Hiring and retaining for the technology function was a challenge three years ago. But because our head of technology is very vested and open to learning and development,  attrition is now down to less than 10% from 35% in the technology functions

Can a retention clause be expected in the future?

We can’t bind people by signing a paper when investing in their growth and careers. The whole mindset of genuinely investing in people’s careers is backed by a not-so-genuine thought I don’t subscribe to.

Although we did not introduce a retention clause last year, all the 10 employees who took the training are still with the organisation. If the organisation invests significantly in their careers to help them meet their aspirations, why would they not reciprocate? 

Therefore, although I am under pressure, why should we introduce a clause if our people are not leaving? 

Also read: Managers Must Focus on Rebuilding Organisation-Wide Erosion of Social Skills: Kavita Kurup, UST

Given different models of working after COVID, including hybrid, how do you inculcate a learning culture?

We make it clear that it is work from the office for the first two months.

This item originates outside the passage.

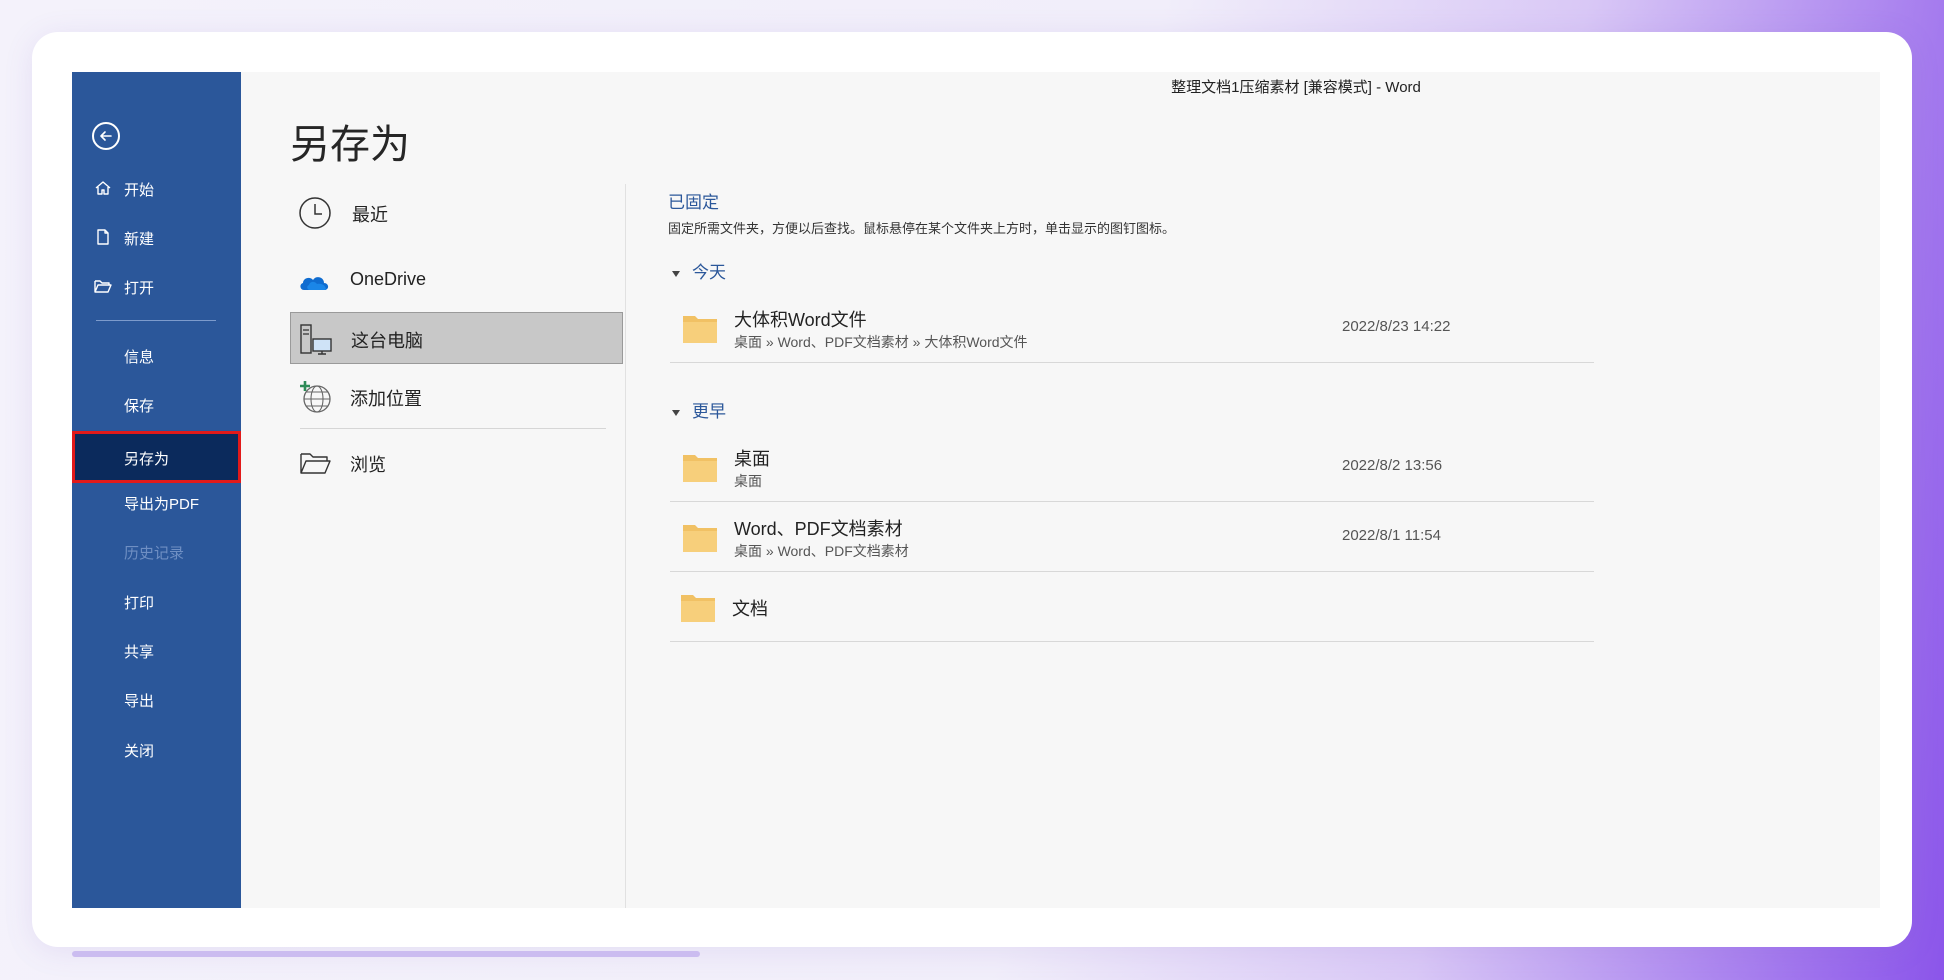  Describe the element at coordinates (156, 237) in the screenshot. I see `sidebar-item-new: 新建` at that location.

I think this is now a challenge that many companies face- people working from home don’t even know the company’s core values, forget about the culture. So, we decided we had to be in the office because we didn’t want to lose the culture that we had built.

Did your employees push back because of the decision to work from the office?

Although it is a hybrid model now, people are in the office almost daily. A handful of people are remote, but the preference is to work from the office. I am a board-and-pen kind of person, so I like working from the office – you cannot do all of that on Zoom. Nevertheless, I’m sure many other people like being at the office too.

About the Author: Sahil Sharma joined RateGain in 2016. His illustrious career is marked by his performance, due to which he was promoted to the CHRO of the company in 2022. He is experienced in complex organisational processes and workforce during acquisition.